Stored items
==========

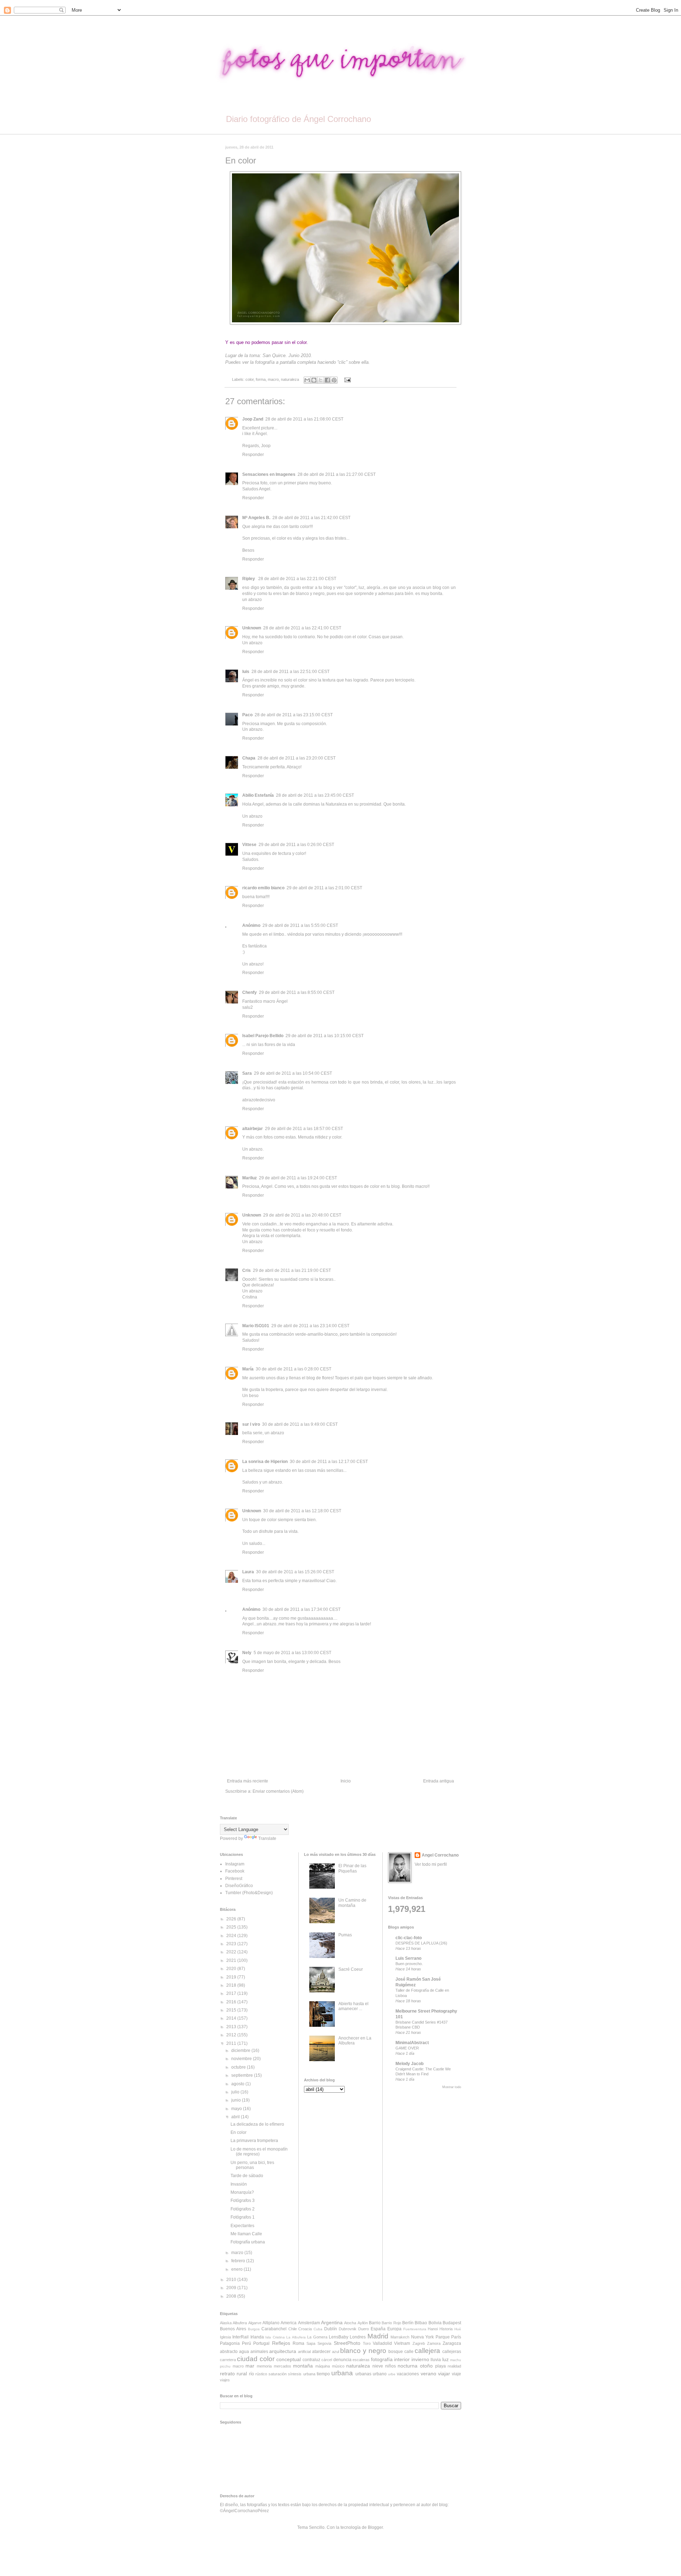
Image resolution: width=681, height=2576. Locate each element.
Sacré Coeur (350, 1969)
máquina (322, 2366)
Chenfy (249, 992)
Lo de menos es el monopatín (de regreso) (259, 2152)
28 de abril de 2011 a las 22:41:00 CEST (302, 627)
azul (335, 2351)
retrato (227, 2373)
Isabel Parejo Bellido (262, 1035)
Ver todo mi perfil (431, 1864)
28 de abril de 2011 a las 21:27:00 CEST (337, 474)
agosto (238, 2083)
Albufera (240, 2323)
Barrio (375, 2322)
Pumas (345, 1934)
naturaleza (290, 379)
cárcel (326, 2360)
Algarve (254, 2323)
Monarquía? (242, 2192)
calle (409, 2351)
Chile (292, 2329)
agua (244, 2351)
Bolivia (435, 2322)
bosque (395, 2351)
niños (390, 2366)
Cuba (318, 2329)
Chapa (248, 758)
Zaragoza (452, 2343)
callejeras (451, 2351)
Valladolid (382, 2343)
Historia (446, 2329)
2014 (231, 2018)
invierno (420, 2359)
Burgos (254, 2329)
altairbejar (252, 1128)
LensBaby (338, 2337)
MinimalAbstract (412, 2042)
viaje (456, 2373)
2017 (231, 1993)
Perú (246, 2343)
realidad (454, 2366)
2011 (231, 2043)
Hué (457, 2329)
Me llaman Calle (246, 2233)
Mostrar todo (451, 2087)
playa (440, 2366)
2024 (231, 1935)
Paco (247, 714)
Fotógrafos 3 (243, 2200)
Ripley (249, 578)
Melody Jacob (409, 2063)
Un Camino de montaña (352, 1903)
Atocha (350, 2323)
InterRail (240, 2337)
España (378, 2328)
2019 (231, 1977)
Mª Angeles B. (256, 517)
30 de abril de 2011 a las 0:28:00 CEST (293, 1369)
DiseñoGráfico (239, 1885)
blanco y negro (363, 2350)
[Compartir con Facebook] (327, 380)
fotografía (382, 2359)
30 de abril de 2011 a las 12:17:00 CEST (329, 1461)
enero (237, 2269)
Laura (248, 1571)
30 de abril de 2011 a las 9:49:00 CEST (300, 1424)
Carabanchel (274, 2328)
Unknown (251, 627)
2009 (231, 2287)
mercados (282, 2366)
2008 (231, 2296)
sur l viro (251, 1424)
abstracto (229, 2351)
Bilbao (421, 2322)
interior (402, 2359)
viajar (444, 2373)
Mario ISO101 (255, 1325)
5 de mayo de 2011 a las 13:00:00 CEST (292, 1652)
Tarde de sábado (247, 2175)
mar (249, 2366)
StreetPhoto (347, 2343)
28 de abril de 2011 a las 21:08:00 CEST (304, 419)
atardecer (321, 2351)
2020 (231, 1968)
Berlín (408, 2322)
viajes (225, 2380)
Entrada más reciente (247, 1781)
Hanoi (433, 2329)
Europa (394, 2328)
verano (428, 2373)
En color (239, 2132)
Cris (246, 1270)
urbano (380, 2373)
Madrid (377, 2336)
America (289, 2322)
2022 (231, 1951)
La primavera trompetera (254, 2140)
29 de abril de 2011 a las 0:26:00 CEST (296, 844)
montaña (303, 2366)
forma (261, 379)
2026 (231, 1918)
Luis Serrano (408, 1958)
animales (259, 2351)
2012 (231, 2034)
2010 (231, 2279)
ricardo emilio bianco (263, 887)
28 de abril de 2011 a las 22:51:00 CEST (290, 671)
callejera (427, 2350)
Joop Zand (252, 419)
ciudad (247, 2359)
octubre (239, 2067)
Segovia (324, 2343)
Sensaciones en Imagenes (268, 474)
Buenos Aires (233, 2328)
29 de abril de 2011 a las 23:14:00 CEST (310, 1325)
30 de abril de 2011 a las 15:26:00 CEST (295, 1571)
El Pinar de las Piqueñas (352, 1868)
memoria (264, 2366)
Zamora (434, 2343)
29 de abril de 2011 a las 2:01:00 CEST (324, 887)
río (251, 2373)
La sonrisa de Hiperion (265, 1461)
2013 (231, 2026)
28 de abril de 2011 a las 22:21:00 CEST (297, 578)
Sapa (310, 2343)
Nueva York (422, 2337)
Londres (358, 2337)
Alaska (226, 2323)
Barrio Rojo (391, 2323)
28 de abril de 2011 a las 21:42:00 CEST (311, 517)
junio (236, 2100)
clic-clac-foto (408, 1937)
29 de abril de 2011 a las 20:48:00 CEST (302, 1215)
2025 (231, 1927)
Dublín (330, 2328)
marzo (237, 2252)
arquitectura (282, 2351)
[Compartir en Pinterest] (334, 380)
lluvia (436, 2359)
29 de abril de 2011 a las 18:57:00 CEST (304, 1128)
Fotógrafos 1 (243, 2217)
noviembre (242, 2058)
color (249, 379)
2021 (231, 1960)
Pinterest (233, 1878)
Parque (443, 2337)
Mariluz (249, 1177)
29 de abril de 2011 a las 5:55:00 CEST (300, 925)
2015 (231, 2010)
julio (235, 2092)
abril (236, 2116)
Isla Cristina (274, 2337)
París (456, 2337)
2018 (231, 1985)
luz (445, 2359)
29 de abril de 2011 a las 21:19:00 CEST (292, 1270)
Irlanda (257, 2337)
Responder (253, 454)
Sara (247, 1073)
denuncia (342, 2359)
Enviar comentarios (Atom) (278, 1791)
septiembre (242, 2075)
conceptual (288, 2359)
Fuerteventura (414, 2329)
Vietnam (402, 2343)
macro (273, 379)
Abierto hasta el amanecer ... (353, 2006)
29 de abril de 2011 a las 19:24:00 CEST (298, 1177)
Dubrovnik (347, 2329)
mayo (237, 2108)
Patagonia (230, 2343)
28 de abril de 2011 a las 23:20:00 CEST (297, 758)
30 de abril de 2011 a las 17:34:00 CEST (301, 1609)
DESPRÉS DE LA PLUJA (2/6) (421, 1943)
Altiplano (270, 2322)
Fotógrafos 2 (243, 2209)
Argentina (332, 2322)
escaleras (361, 2360)
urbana (342, 2373)
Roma (298, 2343)
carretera (228, 2360)
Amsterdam (309, 2322)
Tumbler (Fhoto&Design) (249, 1892)
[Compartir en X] (320, 380)
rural (242, 2373)
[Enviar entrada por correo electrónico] (346, 379)
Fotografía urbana (248, 2242)
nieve (377, 2366)
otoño (426, 2366)
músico (338, 2366)
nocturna (407, 2366)
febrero (238, 2260)
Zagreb (419, 2343)
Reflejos (281, 2343)
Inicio (345, 1781)
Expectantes (242, 2225)
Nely (246, 1652)
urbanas (363, 2373)
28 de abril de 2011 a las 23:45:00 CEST (315, 795)
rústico (261, 2374)
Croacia (305, 2329)
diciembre (241, 2050)
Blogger (375, 2527)
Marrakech (400, 2337)
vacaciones (408, 2373)
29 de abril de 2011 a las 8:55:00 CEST (296, 992)
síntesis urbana (301, 2374)
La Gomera (317, 2337)
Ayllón (363, 2323)
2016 (231, 2001)
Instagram (234, 1864)
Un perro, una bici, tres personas (252, 2165)
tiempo (323, 2373)
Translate (267, 1838)
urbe (391, 2374)
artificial (304, 2351)
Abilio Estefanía (258, 795)
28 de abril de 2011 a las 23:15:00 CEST (294, 714)
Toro (367, 2343)
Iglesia (225, 2337)
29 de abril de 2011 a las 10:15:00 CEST (325, 1035)
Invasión (239, 2184)
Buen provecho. (409, 1964)
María (248, 1369)
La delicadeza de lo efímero (257, 2124)
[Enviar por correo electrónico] (307, 380)
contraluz (311, 2359)
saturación (277, 2374)
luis (245, 671)
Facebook (234, 1871)
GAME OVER (407, 2048)
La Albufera (295, 2337)
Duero (363, 2329)
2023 (231, 1943)
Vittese (249, 844)
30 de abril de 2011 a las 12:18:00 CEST (302, 1510)
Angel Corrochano (440, 1855)
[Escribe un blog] (313, 380)
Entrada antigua (438, 1781)
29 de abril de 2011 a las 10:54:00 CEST (293, 1073)
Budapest (452, 2322)
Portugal (261, 2343)
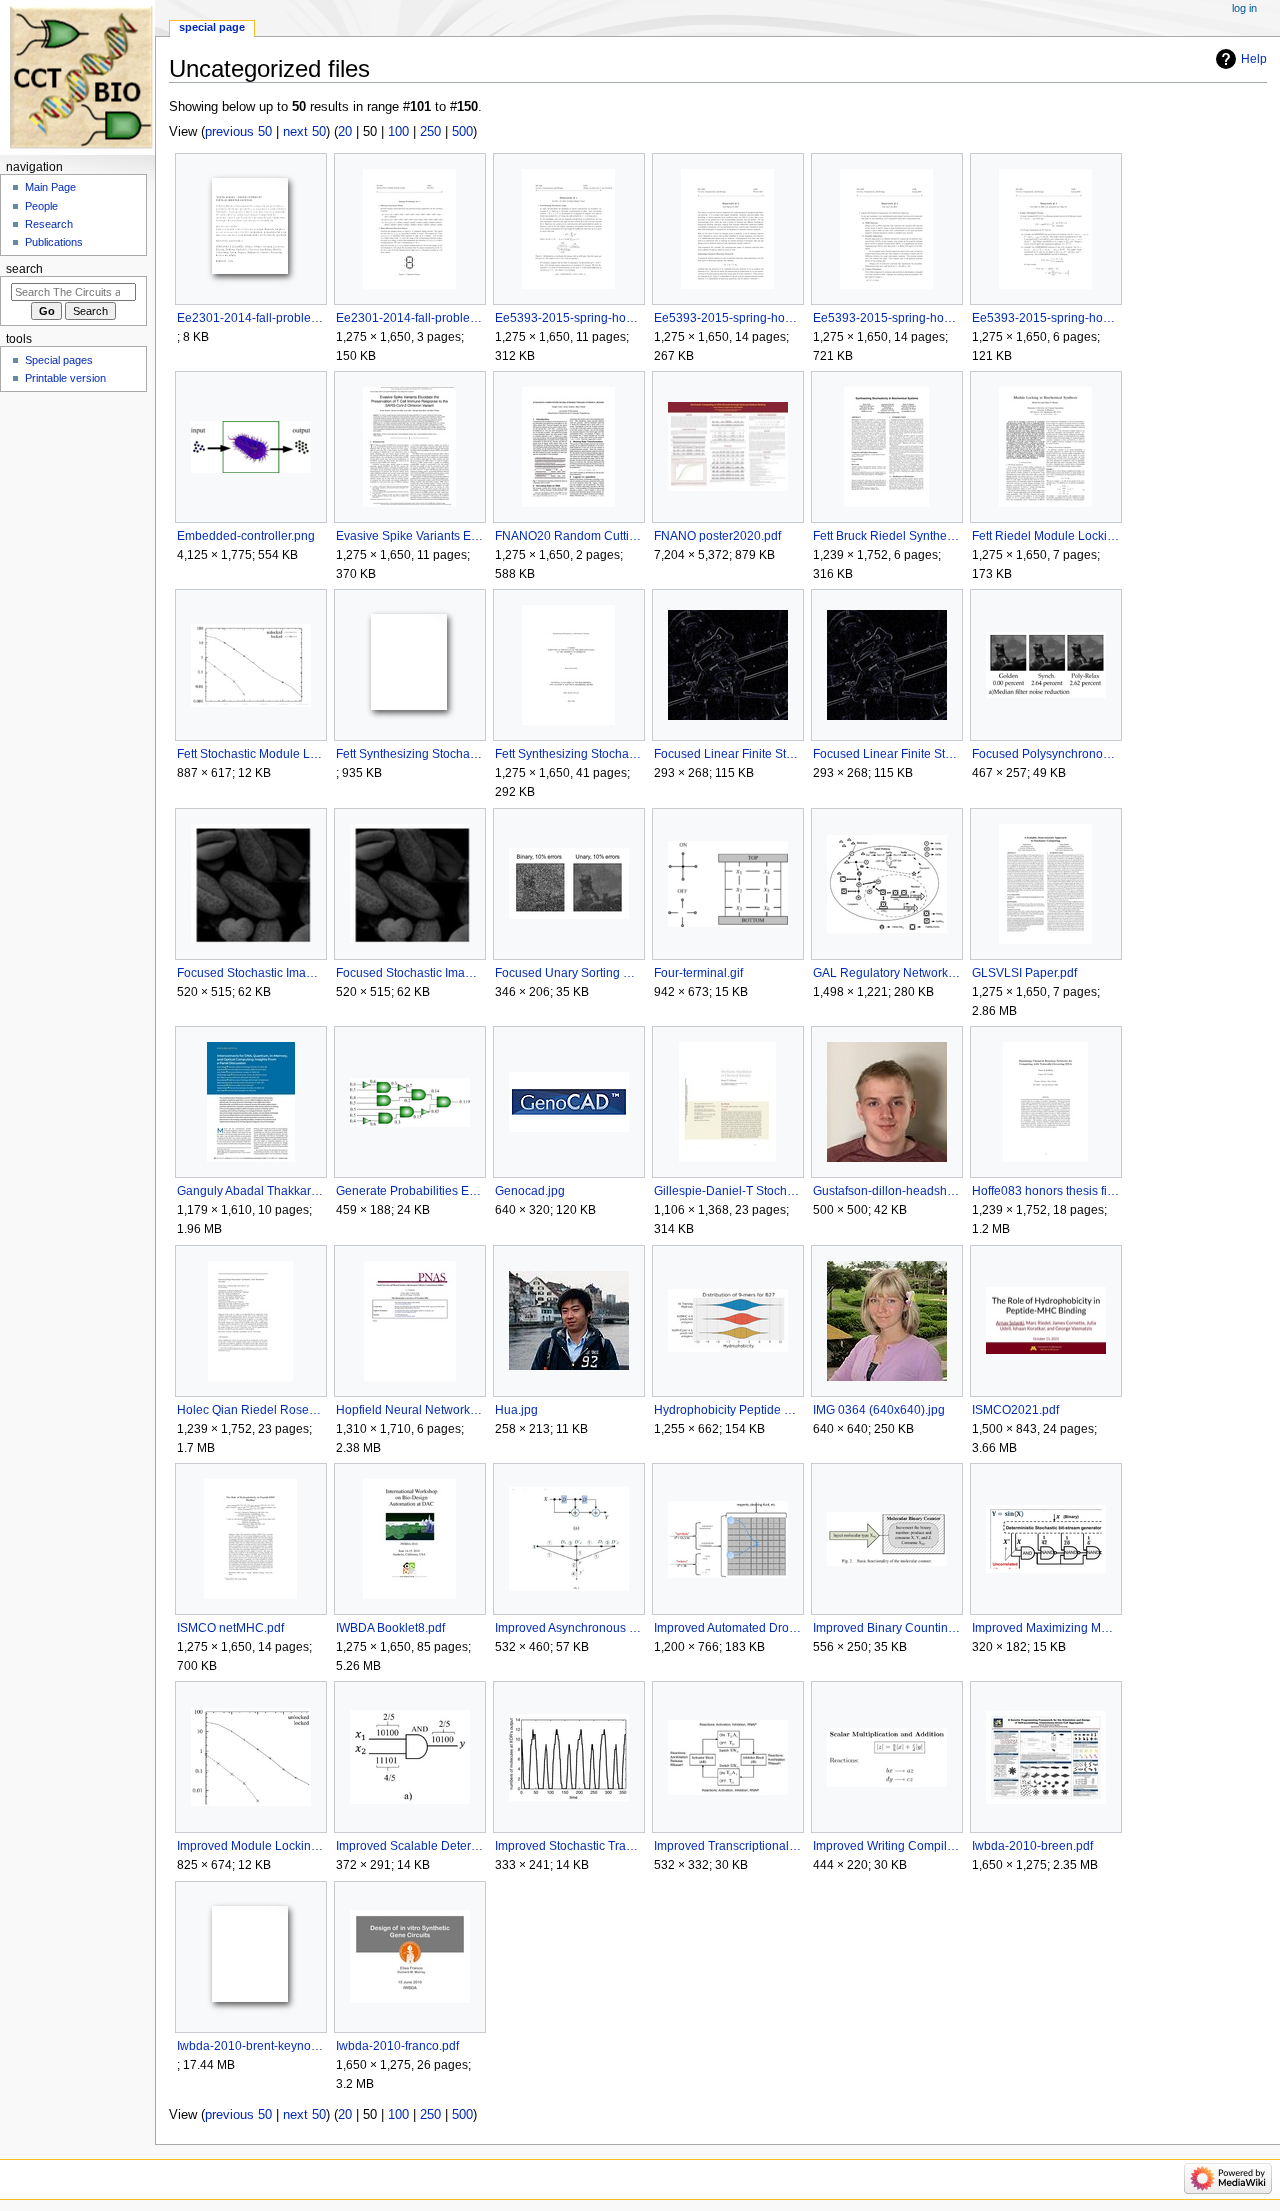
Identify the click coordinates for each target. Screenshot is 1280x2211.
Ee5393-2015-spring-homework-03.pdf (886, 318)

==========

EXERCISE GOAL - Begin at the line that has "Argentina (332, 2322)" in the entries above; stop after the line that has "Abilio Estefanía (258, 795)". Transcribe exactly those lines and no others.

TASK OUTPUT -
Argentina (332, 2322)
escaleras (361, 2360)
urbana (342, 2373)
Roma (298, 2343)
carretera (228, 2360)
Amsterdam (309, 2322)
Tumbler (Fhoto&Design) (249, 1892)
[Compartir en X] (320, 380)
rural (242, 2373)
[Enviar entrada por correo electrónico] (346, 379)
Fotografía urbana (248, 2242)
nieve (377, 2366)
otoño (426, 2366)
músico (338, 2366)
nocturna (407, 2366)
febrero (238, 2260)
Zagreb (419, 2343)
Reflejos (281, 2343)
Inicio (345, 1781)
Expectantes (242, 2225)
Nely (246, 1652)
urbanas (363, 2373)
28 de abril de 2011 a las 23:45:00 CEST (315, 795)
rústico (261, 2374)
Croacia (305, 2329)
diciembre (241, 2050)
Blogger (375, 2527)
Marrakech (400, 2337)
vacaciones (408, 2373)
29 de abril de 2011 a las 8:55:00 CEST (296, 992)
síntesis urbana (301, 2374)
La Gomera (317, 2337)
Ayllón (363, 2323)
2016 (231, 2001)
Instagram (234, 1864)
Un perro, una bici, tres personas (252, 2165)
tiempo (323, 2373)
Translate (267, 1838)
urbe (391, 2374)
artificial (304, 2351)
Abilio Estefanía (258, 795)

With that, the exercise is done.